Chemical and physical data
- Formula: C_{2810}H_{4296}N_{776}O_{882}S_{32}
- Molar mass: 64087.75 g·mol^{−1}

= Insulin efsitora alfa =

Medication

Insulin efsitora alfa, sold under the brand name Onswik, is an antidiabetic medication used for the treatment of type 2 diabetes. It is a long-acting insulin analog developed by Eli Lilly.

Insulin efsitora alfa was authorized for medical use in the European Union in August 2026, and approved for medical use in the United States in September 2026.

== Medical uses ==
In the European Union, insulin efsitora alfa is indicated for the treatment of type 2 diabetes in adults.

In the United States, insulin efsitora alfa indicated as an adjunct to diet and exercise to improve glycemic control in adults with type 2 diabetes.

== History ==
The glycemic control and safety of insulin efsitora alfa were found similar to insulin degludec in a phase II trial.

== Society and culture ==
=== Legal status ===
In June 2026, the Committee for Medicinal Products for Human Use of the European Medicines Agency adopted a positive opinion, recommending the granting of a marketing authorization for the medicinal product Onswik, intended for the treatment of type 2 diabetes. The applicant for this medicinal product is Eli Lilly Nederland.

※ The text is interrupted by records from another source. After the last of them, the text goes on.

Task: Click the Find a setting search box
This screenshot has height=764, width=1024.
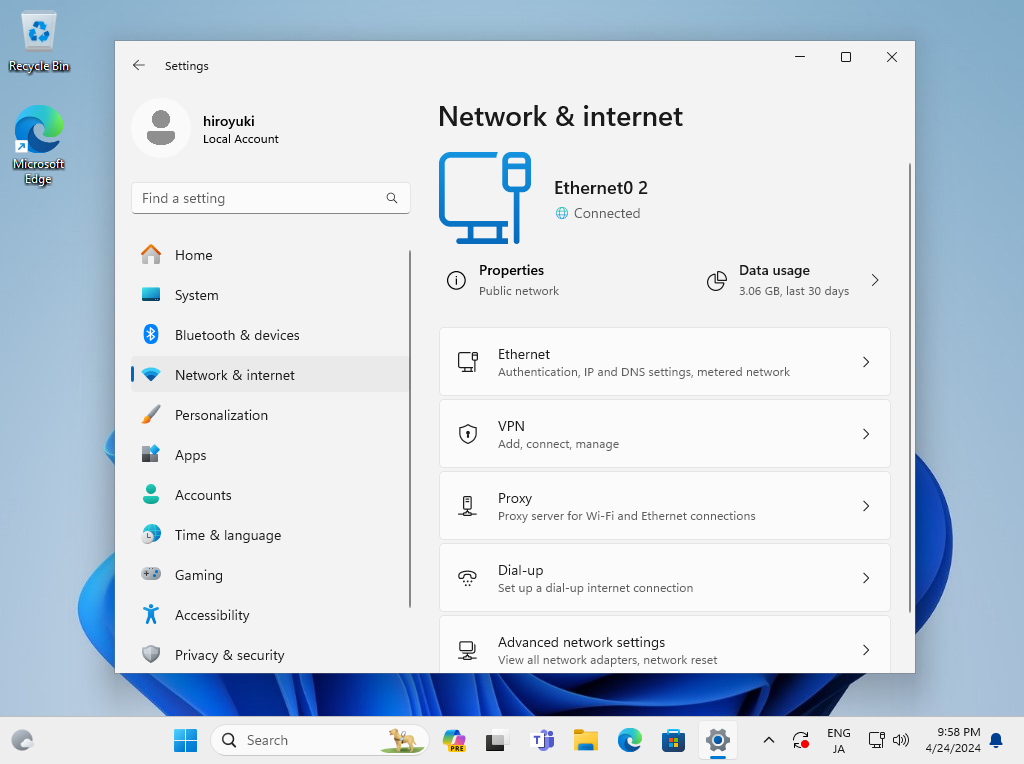Action: (x=260, y=198)
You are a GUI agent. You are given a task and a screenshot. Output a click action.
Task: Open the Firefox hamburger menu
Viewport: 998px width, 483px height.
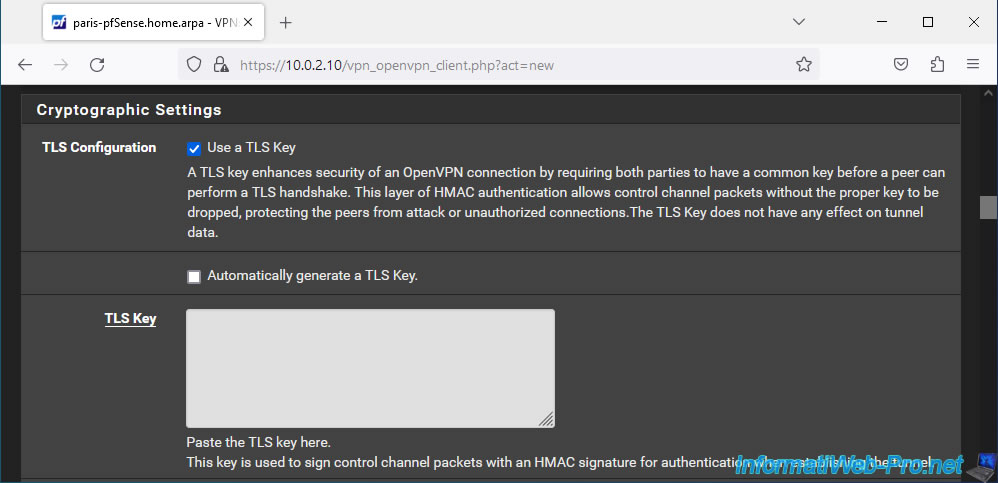click(x=973, y=64)

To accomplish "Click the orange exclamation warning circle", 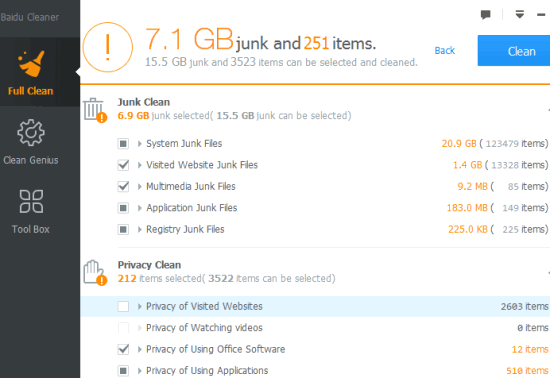I will (x=108, y=47).
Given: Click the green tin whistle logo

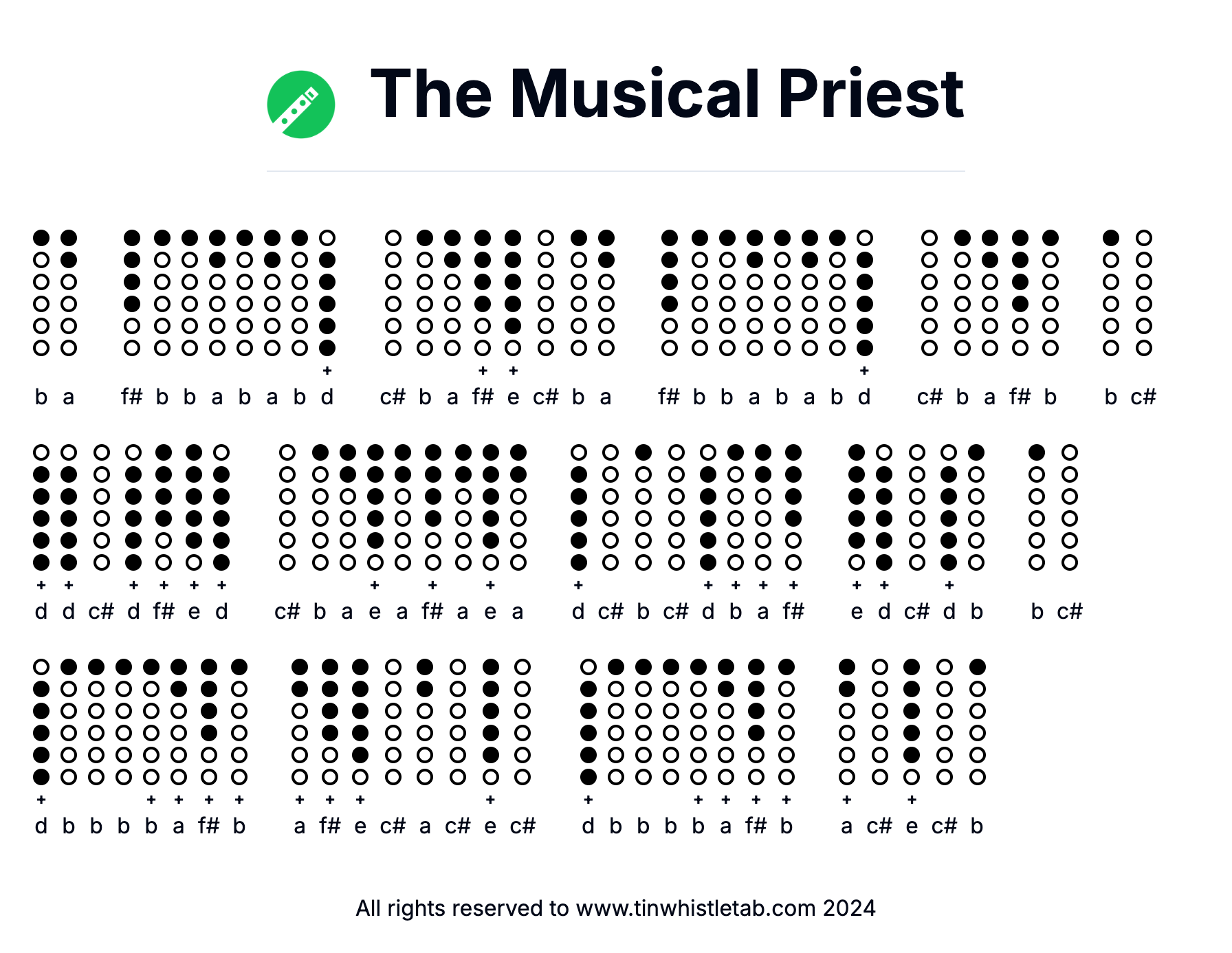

Insulin efsitora alfa was authorized for medical use in the European Union in August 2026.

Insulin efsitora alfa was approved for medical use in the United States in September 2026.

=== Names ===
Insulin efsitora alfa is the international nonproprietary name.

Insulin efsitora alfa is sold under the brand names Onswik and Onswik KwikPen.